In front of my home, hidden in a lot filled with trees, is an abandoned and broken-down home. During the summer because of the thick foliage, I couldn’t see it. But now every day I see it and lately it has been a source of my reflections. Knowing the history of this area, I know that at one time it was a simple but adequate home for a family. People from Chicago came out to live here seeking refuge from the agitation and violence of the city and in hopes of more economic stability. They found both here. The Catholic Church here has an 81-year history and when I talk with the older folks who are still living here, they speak with sparkling eyes and nostalgia for the community dinners, the celebrations and fun times they had as a faith community.

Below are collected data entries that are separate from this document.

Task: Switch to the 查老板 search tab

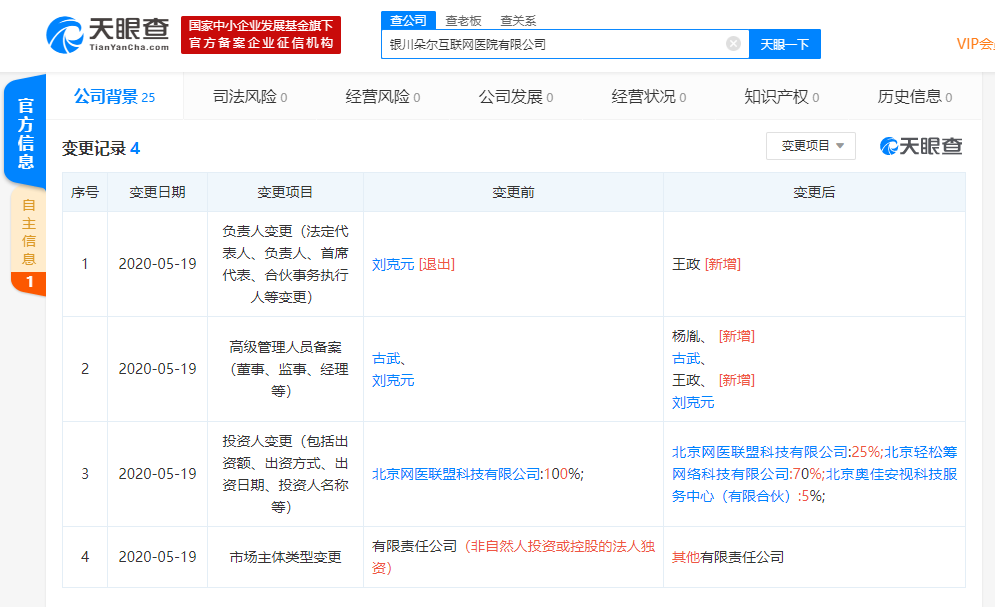Action: point(462,19)
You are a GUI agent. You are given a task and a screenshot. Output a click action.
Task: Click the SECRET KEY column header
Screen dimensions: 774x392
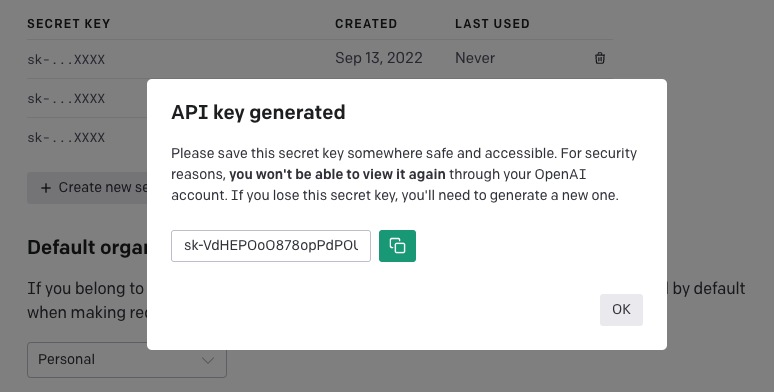point(69,24)
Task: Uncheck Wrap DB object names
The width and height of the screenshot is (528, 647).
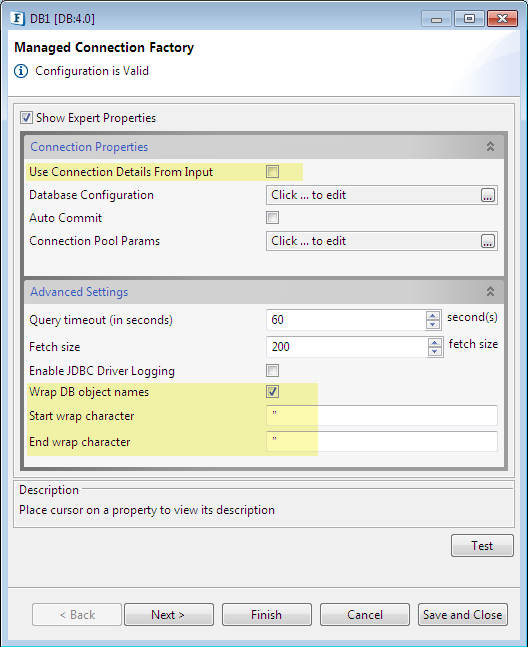Action: pos(272,392)
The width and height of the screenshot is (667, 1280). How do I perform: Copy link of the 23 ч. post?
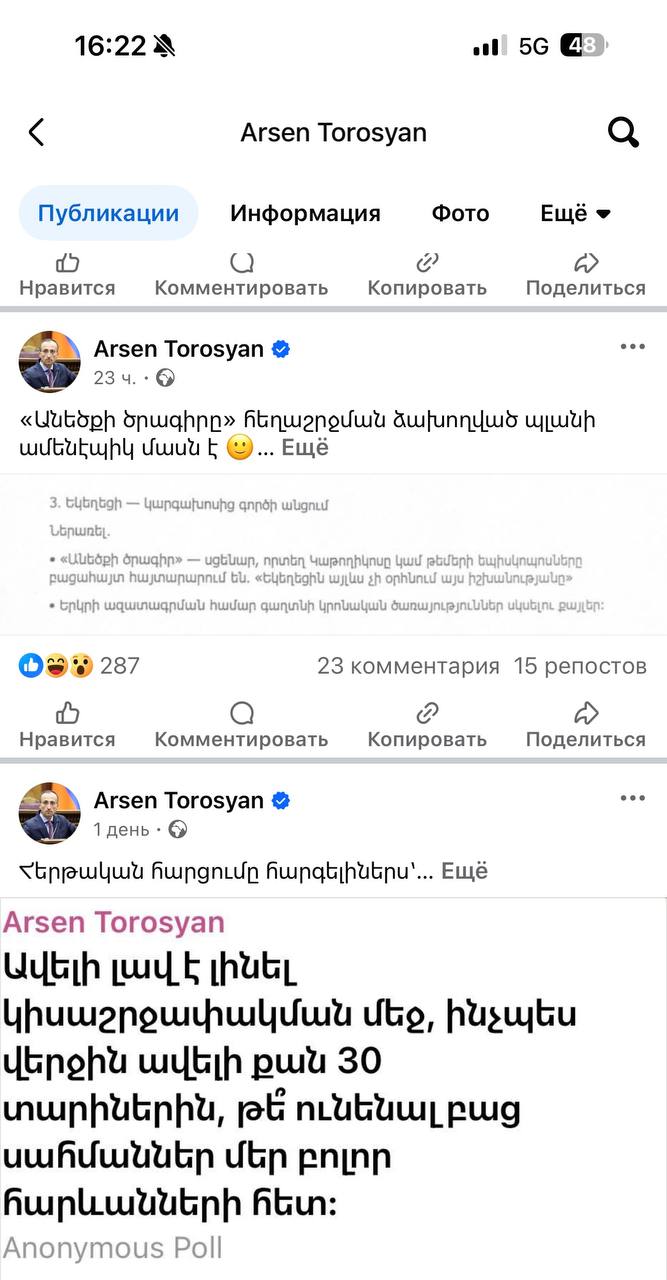pos(427,725)
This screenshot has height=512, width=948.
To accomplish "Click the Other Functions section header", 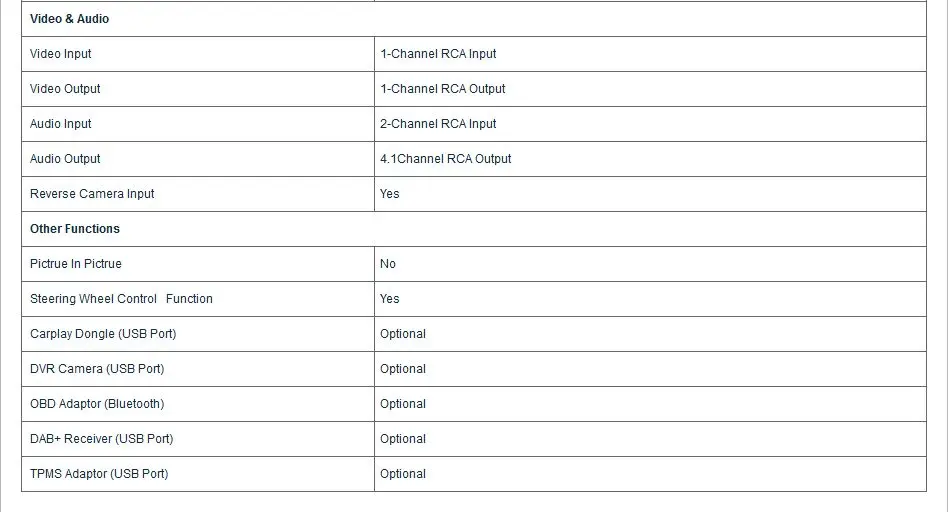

For various reasons the source of income for the people changed drastically and the factories moved out looking for ways to make more money with less expenses and so the slow exodus began. Without jobs many people left and currently the area has an aging population. But they continue to be a people of great faith and enthusiasm in living this faith.

But that house. It continues to speak to me of mission. At times we are called to be in places and moments of strong connections and activities that nurture the body and soul. I have lived on mission and been on many mission trips and the relationship with people is one of the greatest joys of my life. In my youth, I would have said, “Now this is really mission!” Doing all those marvelous activities that express a new kin-dom of God. We are all kin!

Now already in my golden years, I can look at the abandoned home and thank God for what it was and what it did for the people who lived there. It tells a story, perhaps a melancholy one, but it is a story with a history. It speaks to me of respecting where I am now and where my people are in this faith community. It speaks of the desire to live the reality in which God has placed me.

As we are ending another extremely difficult year, we can see that the call is to live our mission embracing the reality of whatever we encounter in life. Even in the most abandoned moments of our lives, the mystery of God’s love accompanies us and raises us above the difficulties to look beyond with hope and determination. These thoughts continue to resonate with me; they return to my mind and heart because I am certain that in whatever circumstances we find ourselves, nothing can separate us from the love of God. Scripture tells us this. St. Paul lived this and Jesus is glorified in this promise.

Let us not be afraid of abandoned houses and difficult situations but instead, let us risk going deeper to seek the presence of God in all moments because there will be grace present. However, I do say with joy, Come, Lord Jesus, come Emmanuel, come soon 2022!